The idea for this chapter was born when my great-uncle told me about his father who had witnessed the Japanese-American members of his National Guard division as they were ordered to disarm. He was disappointed with his supervisors for making that order - and right then I knew I had to write this. The story Morita tells about the men weeping as they gave up their weapons and Steve's thoughts about it were both taken from that conversation.
To be honest, out of all the nationalities and races Cap has on his team, it's most astonishing that he includes a Japanese-American - indeed, it's amazing that Morita was out there to be picked at all. Most of the Japanese-American soldiers already in the army were disarmed, transferred to inland American units, and demoted to lower tasks that wouldn't require weapons handling. By the time Steve Rogers picked his men, (I'm guessing late 1943), only one battalion of Japanese-American soldiers had been sent overseas: the 100th. It was more of a hard won test of loyalty than anything else, composed of Japanese-Americans from Hawaii, who didn't face quite the same stigma as the ones in mainland America.

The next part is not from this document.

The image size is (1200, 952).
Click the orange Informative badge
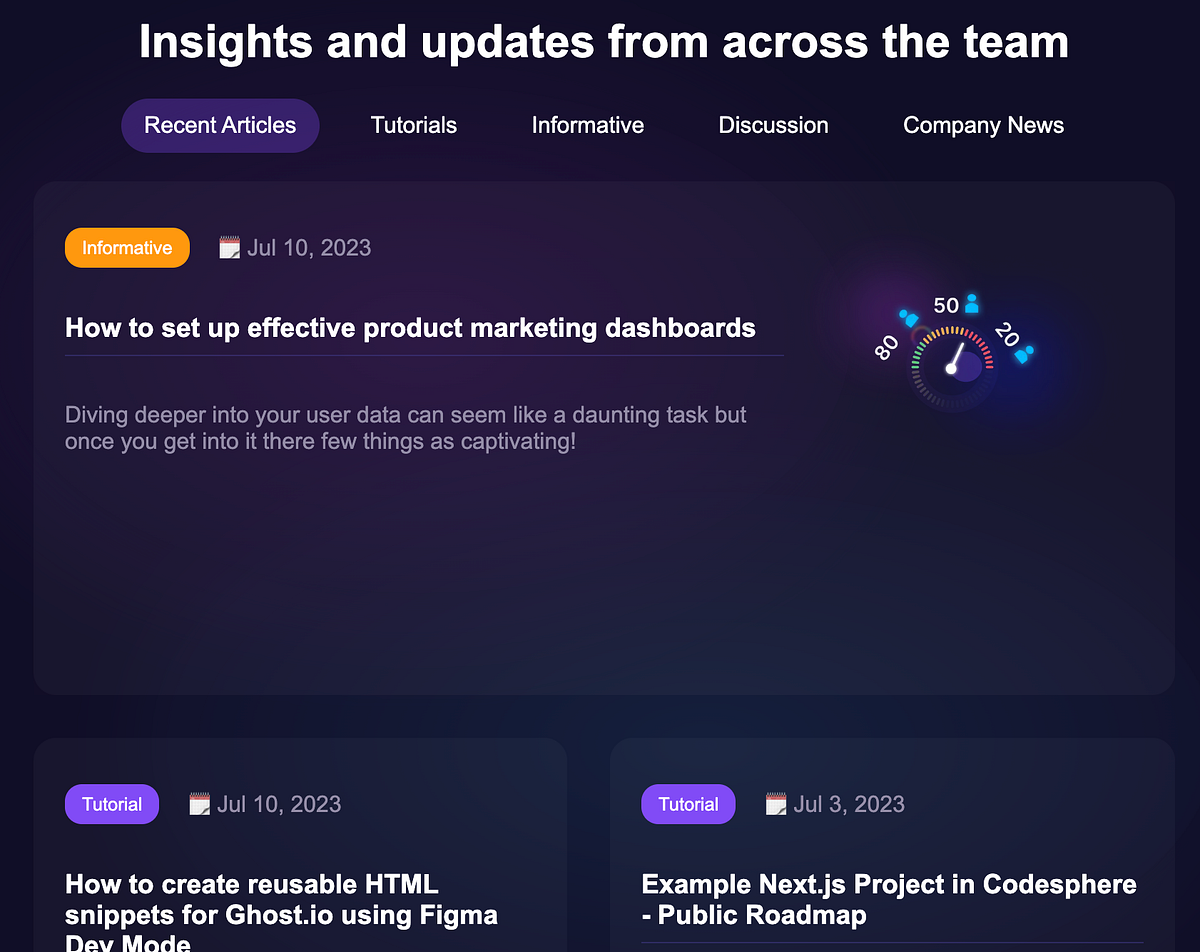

Morita was from Fresno, California. His family would almost certainly have been put in an internment camp, and he would have faced deep turmoil and suspicion from both his fellow Japanese-Americans and the military officers on his decision to both join and stay in the army. However, those early Japanese-Americans who managed to fight proved their worth - not by words, but through their actions - and their example opened the way for more acceptance later in the war effort. To this day, the Japanese-American units of WWII remain the most decorated American units of all time, receiving honors from both America and France.
Jap/Nip/Nipper = Japanese citizen or person of Japanese descent. Shortened form of Japan. Shortened form of Nippon, the Japanese word for Japan. Derogatory terms, most commonly used during WWII.
Nisei = second generation American of Japanese descent. Combined from the Japanese words ni (two) and sei (generation). Not a derogatory term.
ChildofGod and A Guest and Fan: Thanks! I'm glad you're both excited for this. I know I am! Camaraderie was mostly focused on Steve, Peggy and Bucky, so I'm looking forward to exploring some of the other Howling Commandos in this one. Don't worry - there will still be plenty of my favorite trio.
LaughyTaffy: Yum, yum! I love candy. :) Thanks for dropping me a review! I smiled so hard that my friends started giving me weird looks. You're amazing - have a really good day!